Et l'on se souvient fort bien avec quelle stupeur on a su que le
Conseil d'Etat a d'abord pris en compte la plainte le 23 juin, puis
classé le film X le 30 !
Grosse
polémique donc, mais pour quoi? "Un message pornographique
et d'incitation à la violence susceptible d'être vu
ou perçu par les mineurs.", selon le rapport du Conseil
d'Etat. Sans blagues... Quel adolescent de moins de 18 ans n'a jamais
vu un film porno, ou tout simplement n'importe quel James Bond,
où la domination de l'homme sur les femmes et le permis de
tuer sont prônés avec fierté? Non, vraiment,
il y a autre chose.
En
effet, Baise moi est un film dérangeant moralement.
Une scène de viol très crue, des meurtres en pagaille,
aucune culpabilité, aucune moralité. Deux actrices
anciennes hardeuses dans les rôles principaux. Tout est fait
pour choquer, c'est d'ailleurs la volonté affirmée
des réalisatrices tout au long de la promo.
Le
film a des faiblesses : un certain manque de distance par rapport aux personnages,
une certaine répétition dans les scènes de violences. Mais
on peut les voir comme des plus : cela ne nous laisse pas le temps de souffler,
Baise moi est un road-movie ne l'oublions pas.

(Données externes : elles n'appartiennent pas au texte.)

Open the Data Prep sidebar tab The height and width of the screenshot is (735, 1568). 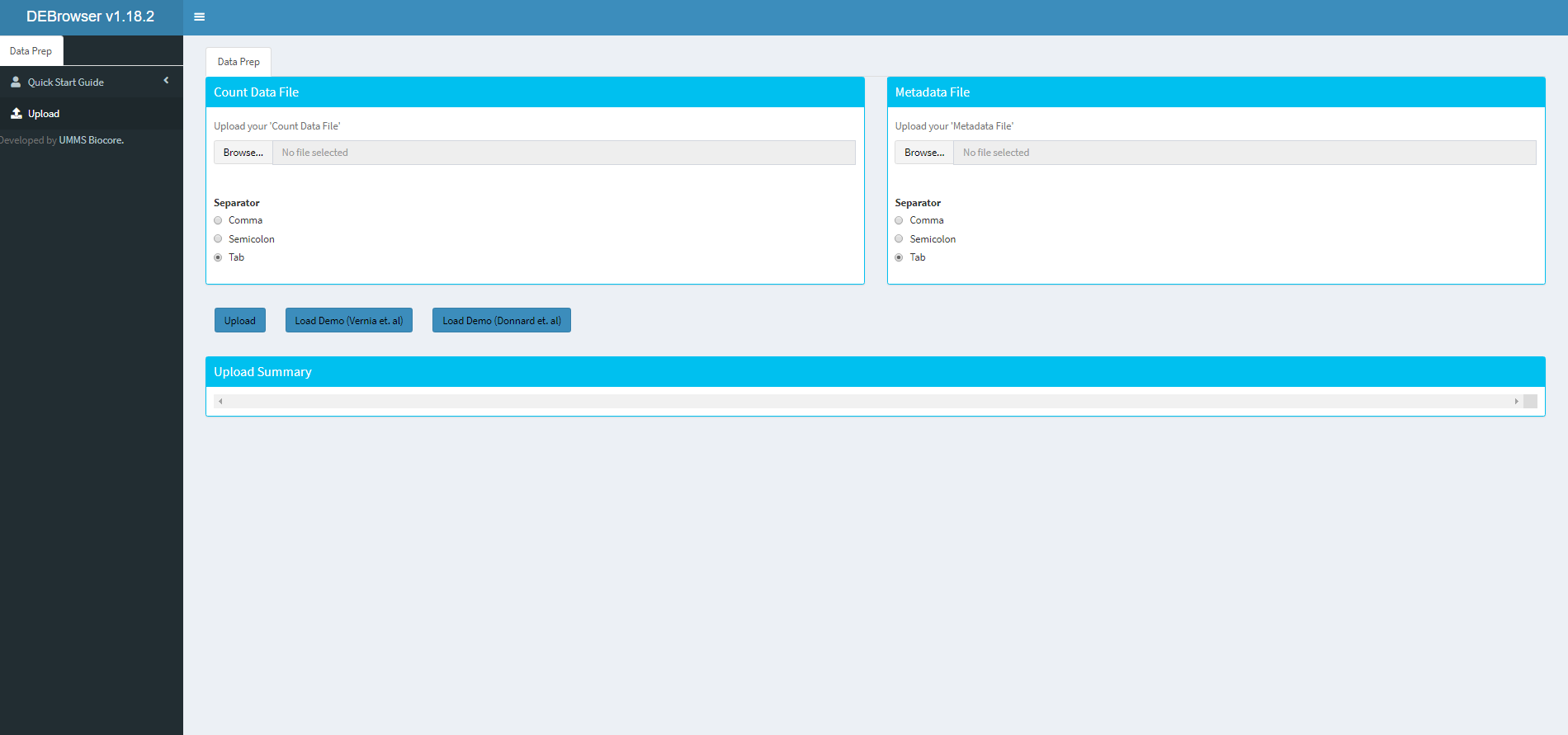[x=31, y=51]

Grande qualité
en revanche, les deux actrices font remarquablement bien passer leur message:
notre monde est un monde d'hommes pour les hommes, être une femme est
difficile, et si elles transgressent elles se libèrent mais s'exposent
à de graves conséquences. Ni trop déjantées ni pas
assez, elles s'acquittent aussi bien du rôle de femme dépassée
par la vie, soumise mais pas dupe, que de celui de séductrice puis de
tueuse.
C'est là
à mon avis que l'on touche le vif du sujet. Le Conseil d'Etat écrit
en effet que "Le film est composé, pour l'essentiel, d'une succession
de scènes d'une grande violence et de scènes de sexe non simulées,
sans que les autres séquences traduisent l'intention affichée
par les réalisatrices de dénoncer la violence faite aux femmes
par la société.". Enorme allusion faite à la mythique
scène de viol. Scène de sexe? Certainement pas : scène
de violence, peut-être, mais peut-on parler de sexualité à
propos d'un viol?? De plus, le viol est simulé, son caractère
violent aussi bien sûr, seul hic : à un moment on voit une pénétration.

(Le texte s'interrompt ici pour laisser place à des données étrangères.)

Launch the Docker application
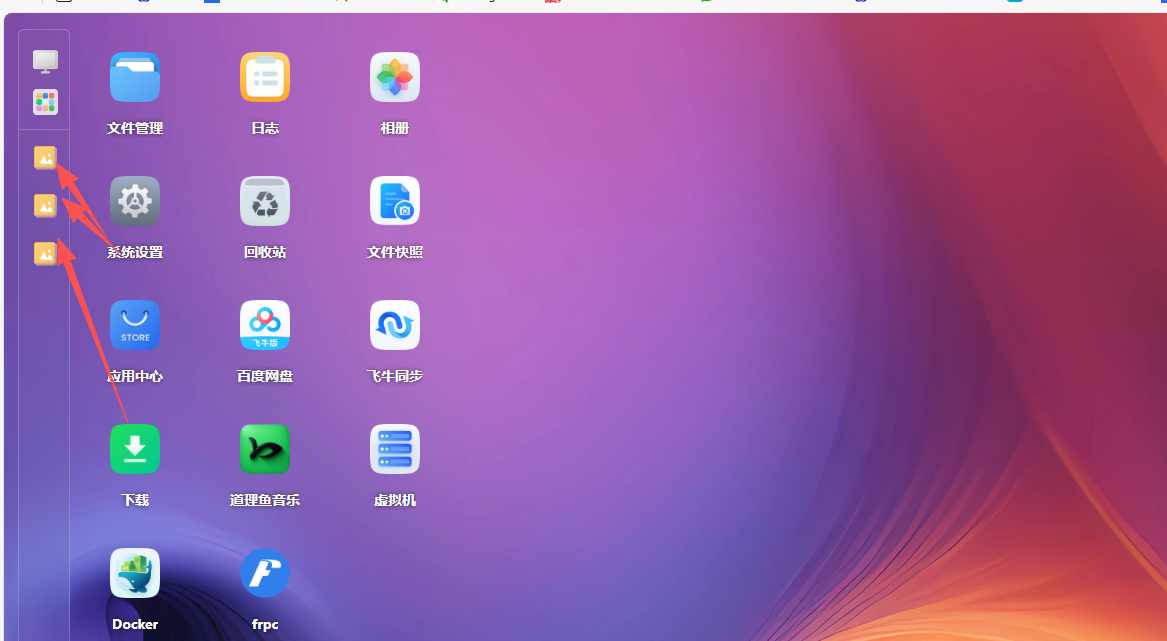1167x641 pixels. [x=134, y=573]
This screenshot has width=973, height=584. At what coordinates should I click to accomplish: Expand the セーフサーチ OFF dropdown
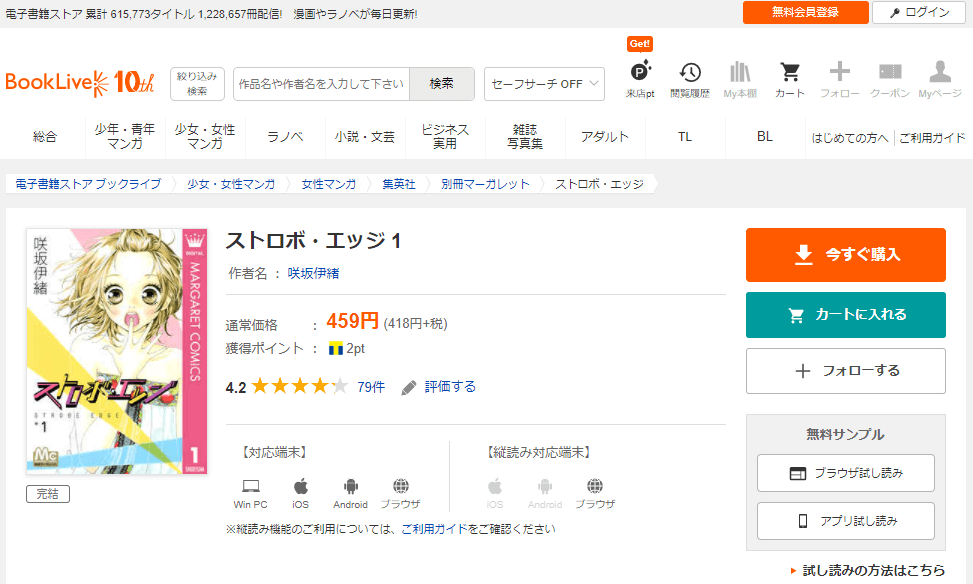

On aurait pu comprendre le message (un viol c'est odieux) sans ce réalisme,
mais cela aurait été moins choquant. Le passage à l'acte
est ici nécessaire et Virginie Despentes l'utilise de manière
puissante. Elle ne veut pas faire réfléchir le spectateur sur
le viol, elle veut le lui faire ressentir... Cette scène n'est pas un
but mais un moyen. On ne peut donc pas parler de pornographie.
Tout
au long du film sont présentes d'autres scènes où
l'on voit des pénétrations (jamais de rapport sexuel
complet en revanche: juste ce qu'il faut pour mettre le spectateur
mal à l'aise). Mais elles représentent soit la soumission
sexuelle des femmes - prostitution, viol - soit la libération
finale des héroïnes qui prennent enfin du plaisir, certes
en dominant puis tuant les hommes qu'elles croisent (et encore,
elles ne les tuent pas tous...).Le fait que les pénétrations
ne soient pas simulées donnent de la force à cette
évolution, et par là au film entier.
Quant
à la violence, il n'y a rien de plus que dans Pulp fiction
sauf... que ce sont des femmes qui tiennent les flingues... Fondamentalement,
il me semble que ce qui a choqué les membres de Promouvoir
et du conseil d'état, c'est bien ça. Baise moi
montre une image des femmes très inhabituelle: tout d'abord
très réaliste tendance crue et cynique, puis renversée
par rapport à la réalité.
Et
c'est très subversif. C'est un film d'action vu du côté
féminin qui montre et dénonce essentiellement le traitement sexuel
réservé aux femmes, y compris la pornographie. Seulement, le style
métaphorique ne convient pas à Virginie Despentes, son histoire
personnelle est proche par certains points de celle des deux héroïnes,
et que le spectateur comprenne ne lui suffit pas. Il faut qu'il ressente. Le
Conseil d'Etat en suivant un certain conformisme bien-pensant a surtout peur
d'un cinéma non édulcoré, qui accorderait plus d'importance
au fond qu'à la forme...
Finalement,
ce ne sont pas les images pornographiques qui dérangent dans
Baise moi, mais les idées qu'elles mettent en valeur,
qui remettent en cause l'ordre moral. Et le plus amusant de tout
ça, c'est que le film n'est rien comparé au livre,
qui est infiniment plus dur, les scènes sont détaillées
avec cruauté et cynisme, les personnages encore plus présents.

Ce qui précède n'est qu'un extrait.